Writes output items in chunk steps. It is referenced from the writer element inside the chunk element.

Partition Batch Artifact Interfaces
Package Interface Description

jakarta.batch.api.partition

PartitionPlan

Provides details on how to execute a partitioned step, such as the number of partitions, the number of threads, and the parameters for each partition. This artifact is not referenced directly from the job definition file.

jakarta.batch.api.partition

PartitionMapper

Provides a PartitionPlan object. It is referenced from the mapper element inside the partition element.

jakarta.batch.api.partition

PartitionReducer

Receives control when a partitioned step begins, ends, or rolls back. It is referenced from the reducer element inside the partition element.

jakarta.batch.api.partition

PartitionCollector

Sends intermediary results from each partition to a partition analyzer. It is referenced from the collector element inside the partition element.

jakarta.batch.api.partition

PartitionAnalyzer

Processes data and final results from each partition. It is referenced from the analyzer element inside the partition element.
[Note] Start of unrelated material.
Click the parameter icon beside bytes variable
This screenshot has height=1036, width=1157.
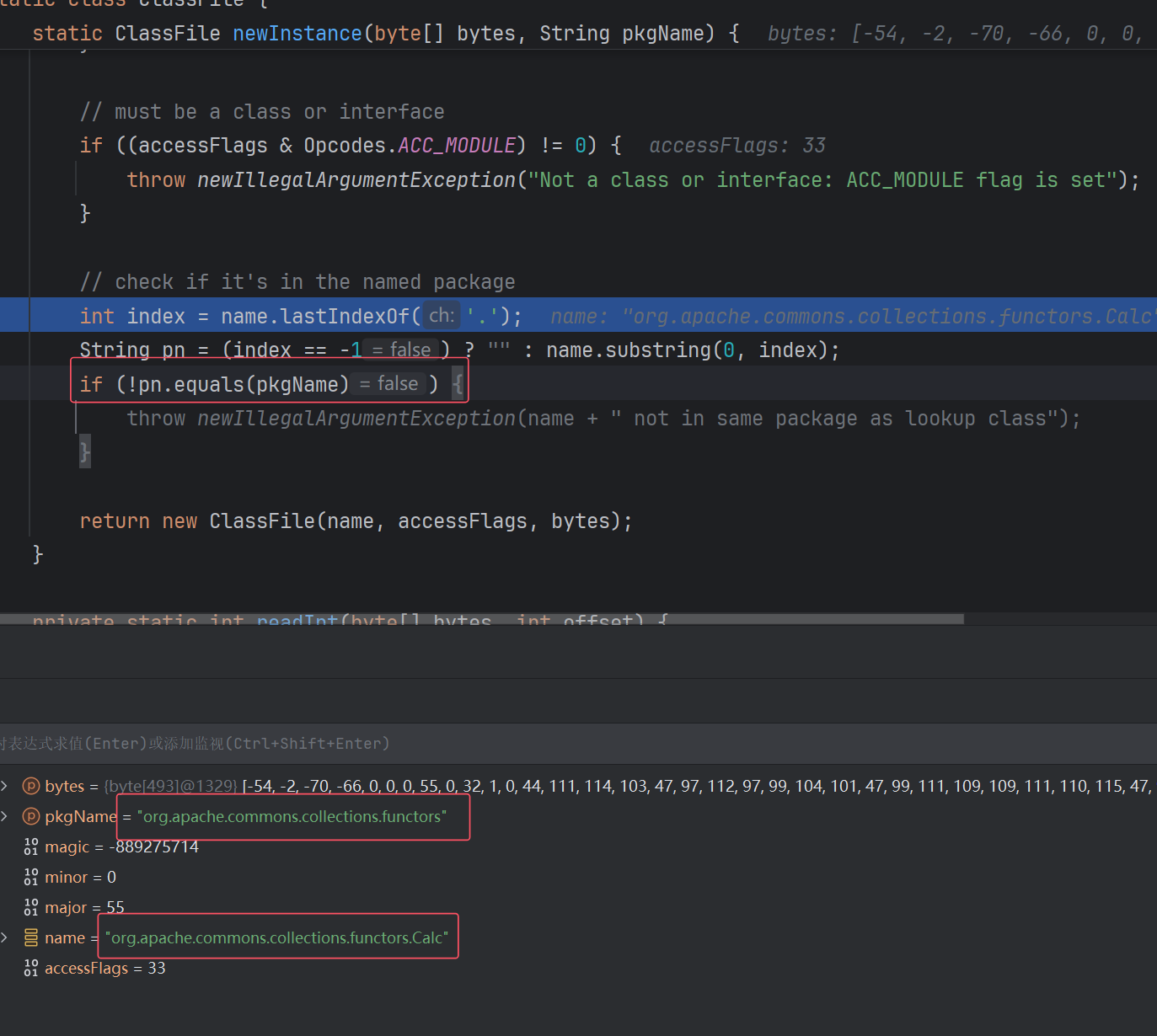(31, 786)
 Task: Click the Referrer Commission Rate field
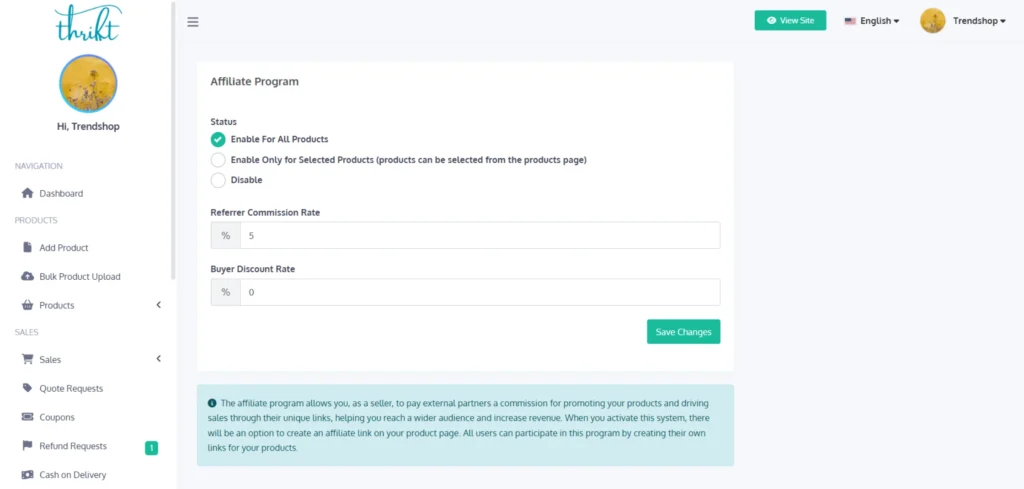click(x=479, y=236)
Listener Batch Artifact Interfaces
Package Interface Description

jakarta.batch.api.listener

JobListener

Intercepts job execution before and after running a job. It is referenced from the listener element inside the job element.

jakarta.batch.api.listener

StepListener

Intercepts step execution before and after running a step. It is referenced from the listener element inside the step element

jakarta.batch.api.chunk.listener

ChunkListener

Intercepts chunk processing in chunk steps before and after processing each chunk, and on errors. It is referenced from the listener element inside the step element.
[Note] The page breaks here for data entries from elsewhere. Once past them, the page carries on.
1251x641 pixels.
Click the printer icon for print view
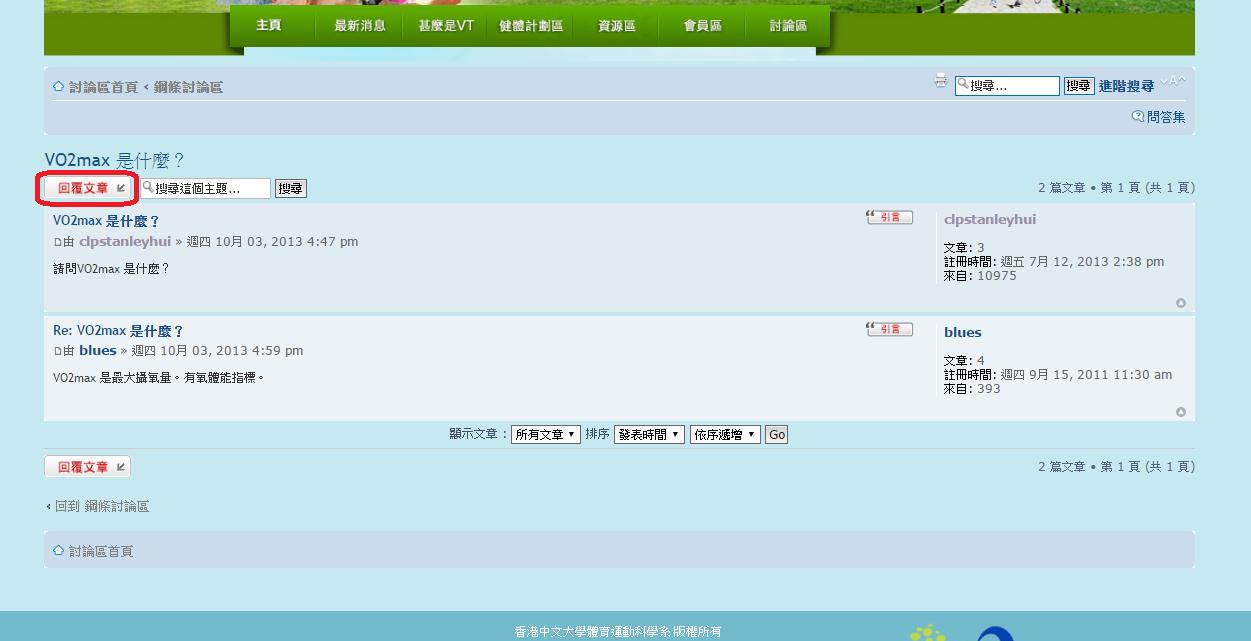click(940, 82)
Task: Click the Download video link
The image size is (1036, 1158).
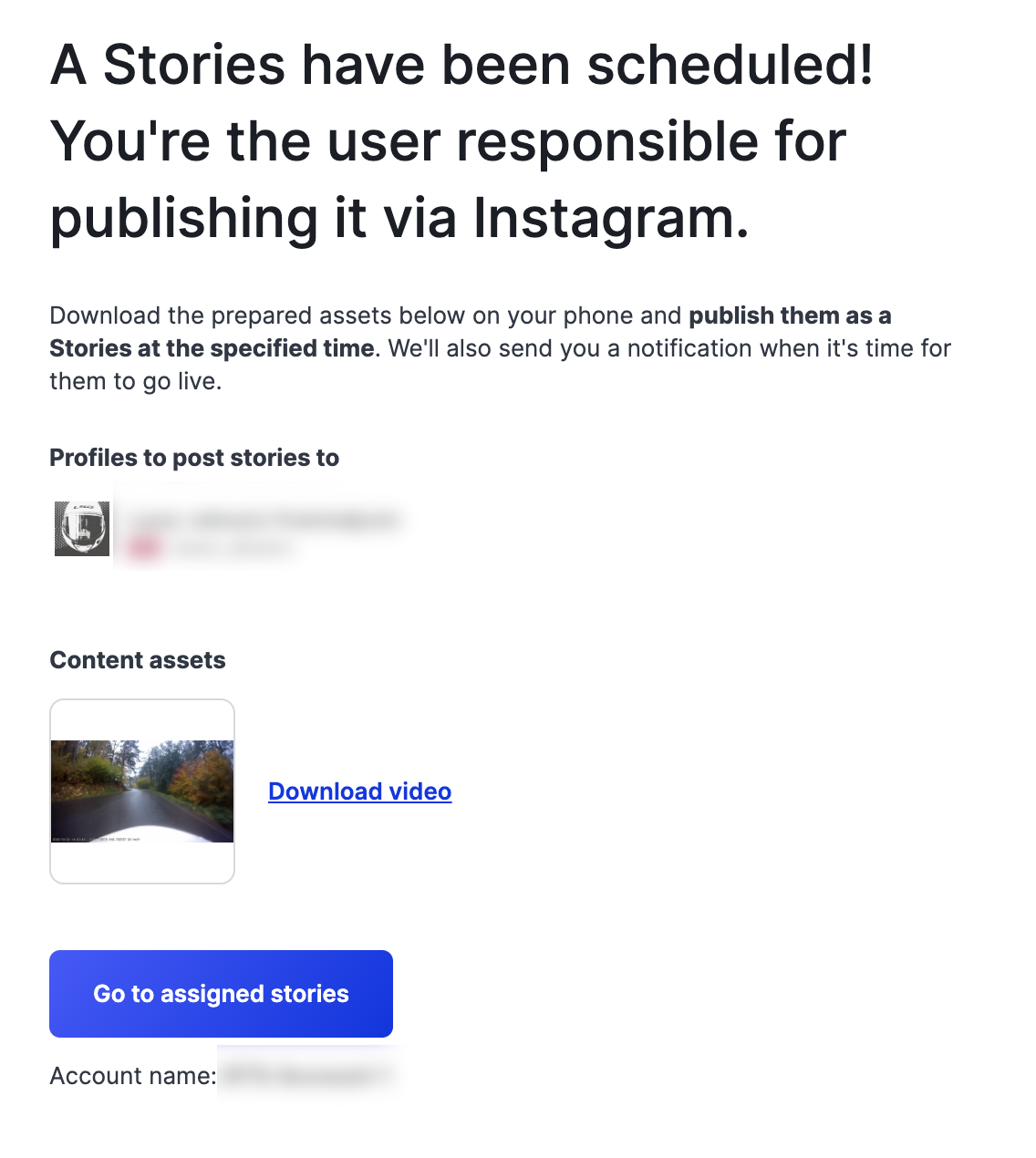Action: coord(359,791)
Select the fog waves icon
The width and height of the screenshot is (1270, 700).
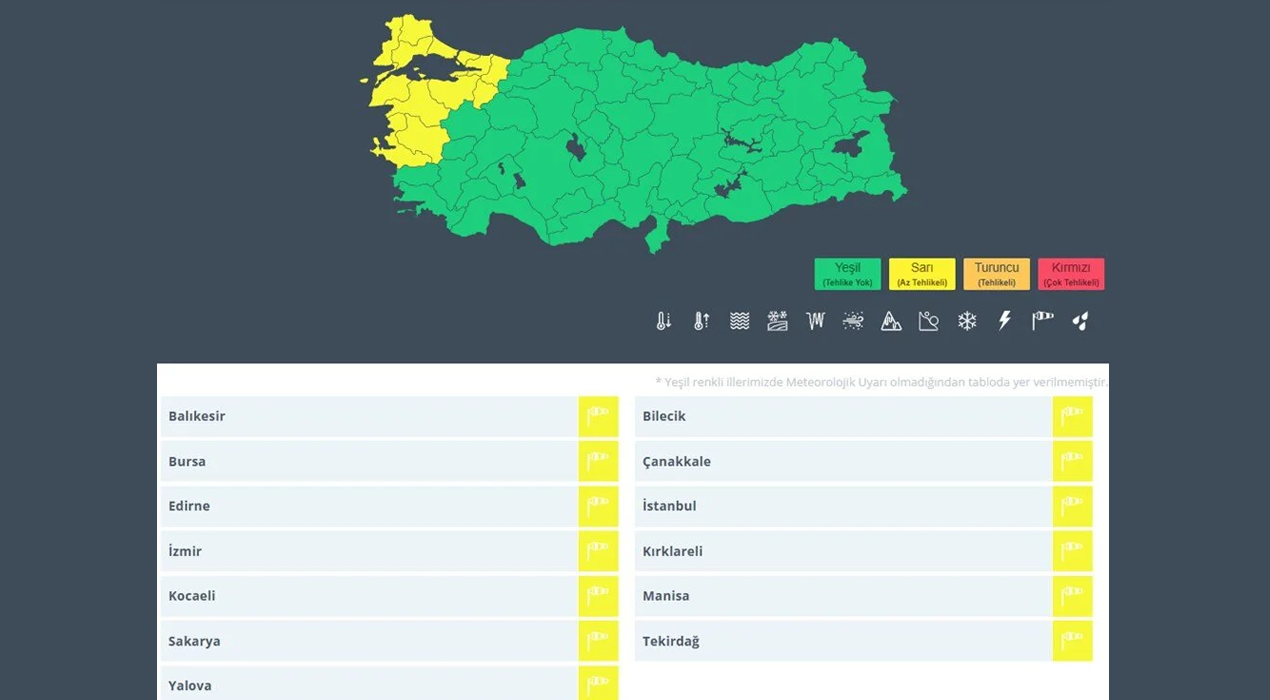tap(739, 321)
jakarta.batch.api.chunk.listener

ItemReadListener

Intercepts item reading in chunk steps before and after reading each item, and on errors. It is referenced from the listener element inside the step element.

jakarta.batch.api.chunk.listener

ItemProcessListener

Intercepts item processing in chunk steps before and after processing each item, and on errors. It is referenced from the listener element inside the step element.

jakarta.batch.api.chunk.listener

ItemWriteListener

Intercepts item writing in chunk steps before and after writing each item, and on errors. It is referenced from the listener element inside the step element.

jakarta.batch.api.chunk.listener

RetryReadListener

Intercepts retry item reading in chunk steps when an exception occurs. It is referenced from the listener element inside the step element.

jakarta.batch.api.chunk.listener

RetryProcessListener

Intercepts retry item processing in chunk steps when an exception occurs. It is referenced from the listener element inside the step element.

jakarta.batch.api.chunk.listener

RetryWriteListener

Intercepts retry item writing in chunk steps when an exception occurs. It is referenced from the listener element inside the step element.

jakarta.batch.api.chunk.listener

SkipReadListener

Intercepts skippable exception handling for item readers in chunk steps. It is referenced from the listener element inside the step element.

jakarta.batch.api.chunk.listener

SkipProcessListener

Intercepts skippable exception handling for item processors in chunk steps. It is referenced from the listener element inside the step element.

jakarta.batch.api.chunk.listener

SkipWriteListener

Intercepts skippable exception handling for item writers in chunk steps. It is referenced from the listener element inside the step element.

Dependency Injection in Batch Artifacts

To ensure that Jakarta Contexts and Dependency Injection (CDI) works in your batch artifacts, follow these steps.

  1. Define your batch artifact implementations as CDI named beans using the Named annotation.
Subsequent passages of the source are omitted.